CertifiedData.io
Docs / Certification Methodology

Certification Methodology

Precise documentation of how CertifiedData hashes artifacts, constructs certificate payloads, signs them with Ed25519, and what each element proves.

Overview

CertifiedData acts as a certificate authority for synthetic datasets and AI artifacts. Every certified artifact receives a structured certificate payload that is cryptographically signed with an Ed25519 private key. The certificate records the SHA-256 fingerprints of the artifact files, enabling any party to independently verify that a downloaded file matches its certified version.

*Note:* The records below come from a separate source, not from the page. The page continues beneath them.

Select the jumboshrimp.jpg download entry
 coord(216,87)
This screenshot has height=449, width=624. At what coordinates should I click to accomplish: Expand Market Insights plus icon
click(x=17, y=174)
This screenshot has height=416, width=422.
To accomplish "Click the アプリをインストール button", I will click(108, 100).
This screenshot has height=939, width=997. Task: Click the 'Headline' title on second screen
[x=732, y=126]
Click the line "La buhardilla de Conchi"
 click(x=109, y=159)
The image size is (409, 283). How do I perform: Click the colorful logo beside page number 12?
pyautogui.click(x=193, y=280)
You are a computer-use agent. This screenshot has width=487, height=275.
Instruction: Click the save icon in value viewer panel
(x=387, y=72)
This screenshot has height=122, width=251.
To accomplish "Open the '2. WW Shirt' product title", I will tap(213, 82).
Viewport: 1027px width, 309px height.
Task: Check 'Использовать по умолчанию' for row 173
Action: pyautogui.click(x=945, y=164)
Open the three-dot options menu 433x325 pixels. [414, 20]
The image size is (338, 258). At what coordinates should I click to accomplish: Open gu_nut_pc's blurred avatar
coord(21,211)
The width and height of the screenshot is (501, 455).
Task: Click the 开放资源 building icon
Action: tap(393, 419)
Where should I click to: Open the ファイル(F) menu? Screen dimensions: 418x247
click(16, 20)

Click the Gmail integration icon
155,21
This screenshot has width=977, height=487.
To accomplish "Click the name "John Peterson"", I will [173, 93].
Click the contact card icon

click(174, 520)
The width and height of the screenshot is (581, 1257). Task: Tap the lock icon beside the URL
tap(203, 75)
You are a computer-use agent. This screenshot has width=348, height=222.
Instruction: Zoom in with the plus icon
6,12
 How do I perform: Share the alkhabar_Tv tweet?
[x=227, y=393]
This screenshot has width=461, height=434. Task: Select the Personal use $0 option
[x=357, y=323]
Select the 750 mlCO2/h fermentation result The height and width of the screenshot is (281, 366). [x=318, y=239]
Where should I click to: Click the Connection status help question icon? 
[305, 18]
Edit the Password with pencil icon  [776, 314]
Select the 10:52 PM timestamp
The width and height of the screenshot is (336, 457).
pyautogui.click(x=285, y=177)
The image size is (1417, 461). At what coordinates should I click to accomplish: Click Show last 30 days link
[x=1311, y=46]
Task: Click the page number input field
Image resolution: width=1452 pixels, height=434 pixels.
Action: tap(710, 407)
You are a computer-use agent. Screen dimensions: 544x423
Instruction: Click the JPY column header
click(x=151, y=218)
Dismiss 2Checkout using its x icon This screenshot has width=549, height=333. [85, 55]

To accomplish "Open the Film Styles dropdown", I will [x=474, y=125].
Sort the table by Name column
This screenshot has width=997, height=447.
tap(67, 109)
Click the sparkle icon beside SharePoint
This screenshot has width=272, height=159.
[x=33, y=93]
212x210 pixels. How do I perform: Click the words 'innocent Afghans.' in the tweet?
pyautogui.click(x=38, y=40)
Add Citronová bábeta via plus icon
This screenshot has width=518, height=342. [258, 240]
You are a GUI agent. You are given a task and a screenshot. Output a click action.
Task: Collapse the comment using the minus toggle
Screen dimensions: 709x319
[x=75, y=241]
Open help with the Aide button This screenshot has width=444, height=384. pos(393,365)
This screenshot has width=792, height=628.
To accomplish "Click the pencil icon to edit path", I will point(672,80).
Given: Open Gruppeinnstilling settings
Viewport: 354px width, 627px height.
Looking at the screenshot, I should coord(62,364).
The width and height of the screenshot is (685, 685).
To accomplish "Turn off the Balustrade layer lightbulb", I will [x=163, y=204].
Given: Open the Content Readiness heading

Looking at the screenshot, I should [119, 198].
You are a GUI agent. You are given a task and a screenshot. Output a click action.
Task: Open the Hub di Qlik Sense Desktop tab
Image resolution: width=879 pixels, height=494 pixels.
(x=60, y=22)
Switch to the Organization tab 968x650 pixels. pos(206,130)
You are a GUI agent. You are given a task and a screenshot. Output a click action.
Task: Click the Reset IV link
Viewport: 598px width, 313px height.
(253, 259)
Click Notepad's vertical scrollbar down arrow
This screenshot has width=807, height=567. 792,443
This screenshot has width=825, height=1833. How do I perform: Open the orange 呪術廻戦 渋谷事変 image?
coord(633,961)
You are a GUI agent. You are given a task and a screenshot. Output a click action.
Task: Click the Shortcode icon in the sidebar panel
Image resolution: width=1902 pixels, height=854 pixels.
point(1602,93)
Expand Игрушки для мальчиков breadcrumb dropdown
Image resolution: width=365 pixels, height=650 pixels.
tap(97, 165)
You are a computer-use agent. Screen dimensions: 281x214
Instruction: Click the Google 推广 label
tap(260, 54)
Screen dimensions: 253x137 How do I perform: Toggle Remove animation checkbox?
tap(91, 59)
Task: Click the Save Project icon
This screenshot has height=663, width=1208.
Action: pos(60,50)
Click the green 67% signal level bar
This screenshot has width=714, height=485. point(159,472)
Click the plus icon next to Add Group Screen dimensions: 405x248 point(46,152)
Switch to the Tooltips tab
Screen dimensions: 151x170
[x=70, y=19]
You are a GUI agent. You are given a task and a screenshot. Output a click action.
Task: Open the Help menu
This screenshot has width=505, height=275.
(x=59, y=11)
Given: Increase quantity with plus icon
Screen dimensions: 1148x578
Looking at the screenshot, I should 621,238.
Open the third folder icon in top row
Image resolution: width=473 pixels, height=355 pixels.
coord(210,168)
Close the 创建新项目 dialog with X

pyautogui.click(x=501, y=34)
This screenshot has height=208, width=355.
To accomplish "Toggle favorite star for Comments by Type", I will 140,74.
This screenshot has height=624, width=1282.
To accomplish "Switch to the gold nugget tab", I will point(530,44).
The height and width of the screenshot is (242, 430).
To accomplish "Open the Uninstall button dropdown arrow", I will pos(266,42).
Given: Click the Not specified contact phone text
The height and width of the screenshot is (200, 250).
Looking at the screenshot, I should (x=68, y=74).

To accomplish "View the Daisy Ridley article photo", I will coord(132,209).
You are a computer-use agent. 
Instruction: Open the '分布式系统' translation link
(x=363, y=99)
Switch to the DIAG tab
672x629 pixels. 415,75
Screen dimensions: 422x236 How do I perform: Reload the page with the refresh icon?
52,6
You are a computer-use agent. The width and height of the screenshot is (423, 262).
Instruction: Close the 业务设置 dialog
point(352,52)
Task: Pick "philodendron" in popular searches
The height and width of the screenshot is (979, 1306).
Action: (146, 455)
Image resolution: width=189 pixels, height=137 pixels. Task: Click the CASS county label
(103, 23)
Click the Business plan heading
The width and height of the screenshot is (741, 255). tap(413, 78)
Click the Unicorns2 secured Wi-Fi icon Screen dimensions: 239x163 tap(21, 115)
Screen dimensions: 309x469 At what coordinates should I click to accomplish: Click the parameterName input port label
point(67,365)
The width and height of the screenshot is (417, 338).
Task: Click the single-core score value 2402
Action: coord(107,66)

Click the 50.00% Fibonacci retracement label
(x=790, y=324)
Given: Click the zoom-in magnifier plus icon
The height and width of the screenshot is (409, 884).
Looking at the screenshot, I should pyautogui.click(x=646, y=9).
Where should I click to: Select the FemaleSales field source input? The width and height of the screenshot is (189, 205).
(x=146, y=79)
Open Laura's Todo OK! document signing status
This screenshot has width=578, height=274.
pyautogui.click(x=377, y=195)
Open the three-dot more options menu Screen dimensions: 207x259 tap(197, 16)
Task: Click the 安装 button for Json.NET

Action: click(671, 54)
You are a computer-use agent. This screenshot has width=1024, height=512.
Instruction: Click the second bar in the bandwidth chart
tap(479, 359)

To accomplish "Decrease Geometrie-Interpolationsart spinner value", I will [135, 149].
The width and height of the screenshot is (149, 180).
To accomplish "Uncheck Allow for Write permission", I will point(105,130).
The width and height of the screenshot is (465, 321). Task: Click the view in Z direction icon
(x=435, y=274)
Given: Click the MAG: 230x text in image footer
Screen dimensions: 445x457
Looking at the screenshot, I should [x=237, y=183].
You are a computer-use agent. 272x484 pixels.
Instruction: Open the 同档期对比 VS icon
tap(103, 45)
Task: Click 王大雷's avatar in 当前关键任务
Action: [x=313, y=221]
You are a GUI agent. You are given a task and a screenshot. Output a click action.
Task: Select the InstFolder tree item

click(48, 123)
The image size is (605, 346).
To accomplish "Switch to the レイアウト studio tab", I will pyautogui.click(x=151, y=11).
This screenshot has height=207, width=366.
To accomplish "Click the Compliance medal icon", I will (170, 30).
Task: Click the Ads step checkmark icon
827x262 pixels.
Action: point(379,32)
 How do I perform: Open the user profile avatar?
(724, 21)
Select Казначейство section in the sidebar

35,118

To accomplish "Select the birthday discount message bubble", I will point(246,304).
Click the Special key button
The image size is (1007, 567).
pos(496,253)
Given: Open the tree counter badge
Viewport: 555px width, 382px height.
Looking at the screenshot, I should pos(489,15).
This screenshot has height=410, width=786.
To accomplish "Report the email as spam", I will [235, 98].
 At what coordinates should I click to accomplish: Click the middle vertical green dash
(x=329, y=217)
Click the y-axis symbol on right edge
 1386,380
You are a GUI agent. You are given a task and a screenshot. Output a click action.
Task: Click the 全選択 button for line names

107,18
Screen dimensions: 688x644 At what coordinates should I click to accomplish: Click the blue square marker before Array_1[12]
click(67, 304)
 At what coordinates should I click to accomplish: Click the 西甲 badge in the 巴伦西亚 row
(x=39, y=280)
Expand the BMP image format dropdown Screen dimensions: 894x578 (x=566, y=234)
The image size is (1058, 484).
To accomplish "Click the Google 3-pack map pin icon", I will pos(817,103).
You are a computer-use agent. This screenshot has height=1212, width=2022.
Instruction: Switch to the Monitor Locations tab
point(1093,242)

Certificate schema versions:

  • cert.v1 — signature and provenance only; no artifact-level hashes
  • cert.v2 — full artifact hashes (ZIP + inner files) enabling upload-based verification

What is hashed

For cert.v2 certificates, three categories of hashes are recorded:

  1. ZIP artifact hash — SHA-256 of the final ZIP file bytes exactly as delivered to the user. Stored in artifact_hash.
  2. Inner file hashes — SHA-256 of each individual file inside the ZIP (e.g. dataset.csv, manifest.json). Stored in inner_artifacts.
  3. Certificate payload hash — SHA-256 of the canonicalized certificate JSON (RFC 8785). Stored in hashes.certificate_payload_sha256. This is what the Ed25519 signature covers.

Hashing sequence

The following sequence is performed before certificate issuance:

1. Generate synthetic data rows
2. Write each table to {name}.csv
3. Write manifest.json with table metadata
4. Hash each file:
   inner_artifacts["dataset.csv"].sha256 = SHA256(csv_bytes)
   inner_artifacts["manifest.json"].sha256 = SHA256(manifest_bytes)
5. Zip the directory:
   ZIP = archive(csv + manifest.json)
6. Hash the ZIP:
   artifact_hash = SHA256(zip_bytes)
7. Build certificate payload including artifact_hash + inner_artifacts
8. Canonicalize payload (RFC 8785 JSON Canonicalization)
9. SHA-256 hash canonicalized payload
10. Sign the canonical bytes with Ed25519 private key
11. Persist signed certificate

Hashes are computed from the exact bytes written to disk before upload to cloud storage. This ensures the certified hash matches what the user downloads.

ZIP hash vs CSV hash

The two hash types are related but distinct:

FieldCoversUse case
artifact_hashEntire ZIP file bytesVerify you received the exact ZIP
inner_artifacts["dataset.csv"]CSV file bytes onlyVerify the CSV if extracted from ZIP
inner_artifacts["manifest.json"]Manifest file bytes onlyVerify generation metadata integrity

A ZIP hash and its CSV hash will always differ because the ZIP contains compression headers and directory structure in addition to the CSV content.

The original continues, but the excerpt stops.